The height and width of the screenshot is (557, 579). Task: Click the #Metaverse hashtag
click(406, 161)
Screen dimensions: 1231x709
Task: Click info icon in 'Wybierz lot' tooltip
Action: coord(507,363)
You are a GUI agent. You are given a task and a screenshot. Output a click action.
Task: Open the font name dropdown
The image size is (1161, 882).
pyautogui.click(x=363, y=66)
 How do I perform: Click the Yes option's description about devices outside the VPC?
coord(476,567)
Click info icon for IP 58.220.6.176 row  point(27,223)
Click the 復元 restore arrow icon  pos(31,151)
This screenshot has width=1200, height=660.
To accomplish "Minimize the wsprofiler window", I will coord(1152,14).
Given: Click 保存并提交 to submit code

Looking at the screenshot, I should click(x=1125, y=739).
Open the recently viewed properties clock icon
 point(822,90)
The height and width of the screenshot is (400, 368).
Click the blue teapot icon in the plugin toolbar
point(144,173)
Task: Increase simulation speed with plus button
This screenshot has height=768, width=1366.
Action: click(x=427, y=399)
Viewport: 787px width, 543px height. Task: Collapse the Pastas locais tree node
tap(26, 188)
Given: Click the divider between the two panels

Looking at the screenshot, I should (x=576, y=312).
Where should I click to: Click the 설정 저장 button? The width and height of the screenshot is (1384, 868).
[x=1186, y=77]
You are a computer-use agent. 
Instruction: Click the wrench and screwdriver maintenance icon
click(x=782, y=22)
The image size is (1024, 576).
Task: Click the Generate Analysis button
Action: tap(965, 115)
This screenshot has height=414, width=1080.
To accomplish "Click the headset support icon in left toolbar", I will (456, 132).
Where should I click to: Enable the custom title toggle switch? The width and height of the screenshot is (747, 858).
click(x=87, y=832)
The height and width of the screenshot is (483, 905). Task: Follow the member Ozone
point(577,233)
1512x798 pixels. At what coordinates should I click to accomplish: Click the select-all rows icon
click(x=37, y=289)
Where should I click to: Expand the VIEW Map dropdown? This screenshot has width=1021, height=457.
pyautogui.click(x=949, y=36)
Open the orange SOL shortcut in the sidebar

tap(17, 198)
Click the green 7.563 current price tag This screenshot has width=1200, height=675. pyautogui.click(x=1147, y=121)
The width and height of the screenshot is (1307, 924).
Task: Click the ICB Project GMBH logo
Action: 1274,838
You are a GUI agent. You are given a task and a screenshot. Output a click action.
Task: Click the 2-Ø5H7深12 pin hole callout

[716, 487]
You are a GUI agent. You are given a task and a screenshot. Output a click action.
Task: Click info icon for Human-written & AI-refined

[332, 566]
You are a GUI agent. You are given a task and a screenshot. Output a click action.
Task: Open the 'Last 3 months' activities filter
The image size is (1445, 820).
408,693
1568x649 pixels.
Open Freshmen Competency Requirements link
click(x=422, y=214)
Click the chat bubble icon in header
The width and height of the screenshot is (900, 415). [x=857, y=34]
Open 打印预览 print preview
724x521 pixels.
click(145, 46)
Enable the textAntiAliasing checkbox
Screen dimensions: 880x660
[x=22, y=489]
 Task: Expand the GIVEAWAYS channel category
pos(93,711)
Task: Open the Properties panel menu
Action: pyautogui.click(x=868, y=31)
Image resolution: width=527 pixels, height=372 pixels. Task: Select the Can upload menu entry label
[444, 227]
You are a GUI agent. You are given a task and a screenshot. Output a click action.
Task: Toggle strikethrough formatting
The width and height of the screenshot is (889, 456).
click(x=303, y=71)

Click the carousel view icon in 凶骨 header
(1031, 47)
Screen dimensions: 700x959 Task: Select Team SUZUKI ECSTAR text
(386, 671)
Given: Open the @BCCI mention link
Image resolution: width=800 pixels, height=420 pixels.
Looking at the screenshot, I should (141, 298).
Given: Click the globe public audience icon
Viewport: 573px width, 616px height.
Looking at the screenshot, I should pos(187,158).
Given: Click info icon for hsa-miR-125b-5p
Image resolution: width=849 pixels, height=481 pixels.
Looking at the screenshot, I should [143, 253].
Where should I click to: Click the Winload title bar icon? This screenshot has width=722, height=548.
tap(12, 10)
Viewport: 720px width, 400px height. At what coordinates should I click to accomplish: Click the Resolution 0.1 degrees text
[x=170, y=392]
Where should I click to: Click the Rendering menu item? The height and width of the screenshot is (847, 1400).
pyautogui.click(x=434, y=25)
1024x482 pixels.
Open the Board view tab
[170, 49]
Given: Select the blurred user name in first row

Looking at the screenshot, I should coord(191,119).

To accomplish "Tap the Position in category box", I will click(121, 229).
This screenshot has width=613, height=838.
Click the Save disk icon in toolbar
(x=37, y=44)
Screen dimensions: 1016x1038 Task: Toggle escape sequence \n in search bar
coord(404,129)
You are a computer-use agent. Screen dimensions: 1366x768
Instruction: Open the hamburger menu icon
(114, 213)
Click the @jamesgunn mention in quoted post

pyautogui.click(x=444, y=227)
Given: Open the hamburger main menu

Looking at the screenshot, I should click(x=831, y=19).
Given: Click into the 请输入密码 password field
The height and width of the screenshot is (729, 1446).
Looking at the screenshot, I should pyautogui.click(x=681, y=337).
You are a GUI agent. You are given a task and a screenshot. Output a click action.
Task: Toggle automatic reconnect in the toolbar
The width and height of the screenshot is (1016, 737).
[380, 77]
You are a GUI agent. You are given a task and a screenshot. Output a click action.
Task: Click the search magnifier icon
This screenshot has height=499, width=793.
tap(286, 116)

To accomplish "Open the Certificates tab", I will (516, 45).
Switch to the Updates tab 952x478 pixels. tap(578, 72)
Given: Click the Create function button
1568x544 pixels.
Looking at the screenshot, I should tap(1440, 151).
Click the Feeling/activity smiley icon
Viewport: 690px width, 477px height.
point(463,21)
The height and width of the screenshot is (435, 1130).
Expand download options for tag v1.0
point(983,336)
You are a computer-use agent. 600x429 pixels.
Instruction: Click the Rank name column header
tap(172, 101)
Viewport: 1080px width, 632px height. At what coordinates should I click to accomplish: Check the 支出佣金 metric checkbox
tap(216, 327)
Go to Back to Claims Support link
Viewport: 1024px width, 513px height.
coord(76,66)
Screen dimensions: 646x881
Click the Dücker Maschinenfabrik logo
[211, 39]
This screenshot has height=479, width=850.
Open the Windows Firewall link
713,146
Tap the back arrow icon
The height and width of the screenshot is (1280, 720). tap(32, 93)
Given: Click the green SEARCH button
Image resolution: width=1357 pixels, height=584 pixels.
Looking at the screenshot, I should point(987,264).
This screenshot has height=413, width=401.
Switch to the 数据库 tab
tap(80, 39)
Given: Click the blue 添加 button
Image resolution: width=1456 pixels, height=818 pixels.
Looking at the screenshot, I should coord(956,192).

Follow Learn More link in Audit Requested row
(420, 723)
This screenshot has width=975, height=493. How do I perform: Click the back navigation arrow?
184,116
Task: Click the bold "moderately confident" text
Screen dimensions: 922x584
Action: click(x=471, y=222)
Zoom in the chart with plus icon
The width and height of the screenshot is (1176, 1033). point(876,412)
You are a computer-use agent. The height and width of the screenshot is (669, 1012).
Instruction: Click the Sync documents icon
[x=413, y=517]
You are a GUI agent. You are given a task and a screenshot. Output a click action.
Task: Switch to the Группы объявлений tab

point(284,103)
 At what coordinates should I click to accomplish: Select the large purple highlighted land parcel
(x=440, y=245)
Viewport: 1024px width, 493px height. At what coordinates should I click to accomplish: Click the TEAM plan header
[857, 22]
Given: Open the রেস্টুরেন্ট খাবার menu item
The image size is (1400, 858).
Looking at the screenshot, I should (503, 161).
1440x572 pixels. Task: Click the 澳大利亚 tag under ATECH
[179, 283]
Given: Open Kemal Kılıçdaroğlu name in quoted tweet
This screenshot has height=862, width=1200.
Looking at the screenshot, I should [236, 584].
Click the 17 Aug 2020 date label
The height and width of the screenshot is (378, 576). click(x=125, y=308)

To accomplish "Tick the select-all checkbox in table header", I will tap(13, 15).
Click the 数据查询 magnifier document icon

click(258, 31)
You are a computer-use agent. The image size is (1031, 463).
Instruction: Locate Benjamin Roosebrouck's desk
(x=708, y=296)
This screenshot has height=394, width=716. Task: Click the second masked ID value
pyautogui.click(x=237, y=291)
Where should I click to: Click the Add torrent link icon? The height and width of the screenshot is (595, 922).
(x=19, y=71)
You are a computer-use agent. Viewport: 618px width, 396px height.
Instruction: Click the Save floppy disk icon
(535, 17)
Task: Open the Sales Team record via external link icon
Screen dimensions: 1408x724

— Your goal —
All lines from the one with "Task: Switch to the Группы объявлений tab" through the end of the data must be repeated exactly, and nothing else may be repeated.

— Answer to this problem —
Task: Switch to the Группы объявлений tab

point(284,103)
 At what coordinates should I click to accomplish: Select the large purple highlighted land parcel
(x=440, y=245)
Viewport: 1024px width, 493px height. At what coordinates should I click to accomplish: Click the TEAM plan header
[857, 22]
Given: Open the রেস্টুরেন্ট খাবার menu item
The image size is (1400, 858).
Looking at the screenshot, I should (503, 161).
1440x572 pixels. Task: Click the 澳大利亚 tag under ATECH
[179, 283]
Given: Open Kemal Kılıçdaroğlu name in quoted tweet
This screenshot has height=862, width=1200.
Looking at the screenshot, I should [236, 584].
Click the 17 Aug 2020 date label
The height and width of the screenshot is (378, 576). click(x=125, y=308)

To accomplish "Tick the select-all checkbox in table header", I will tap(13, 15).
Click the 数据查询 magnifier document icon

click(258, 31)
You are a computer-use agent. The image size is (1031, 463).
Instruction: Locate Benjamin Roosebrouck's desk
(x=708, y=296)
This screenshot has height=394, width=716. Task: Click the second masked ID value
pyautogui.click(x=237, y=291)
Where should I click to: Click the Add torrent link icon? The height and width of the screenshot is (595, 922).
(x=19, y=71)
You are a computer-use agent. Viewport: 618px width, 396px height.
Instruction: Click the Save floppy disk icon
(535, 17)
Task: Open the Sales Team record via external link icon
Screen dimensions: 1408x724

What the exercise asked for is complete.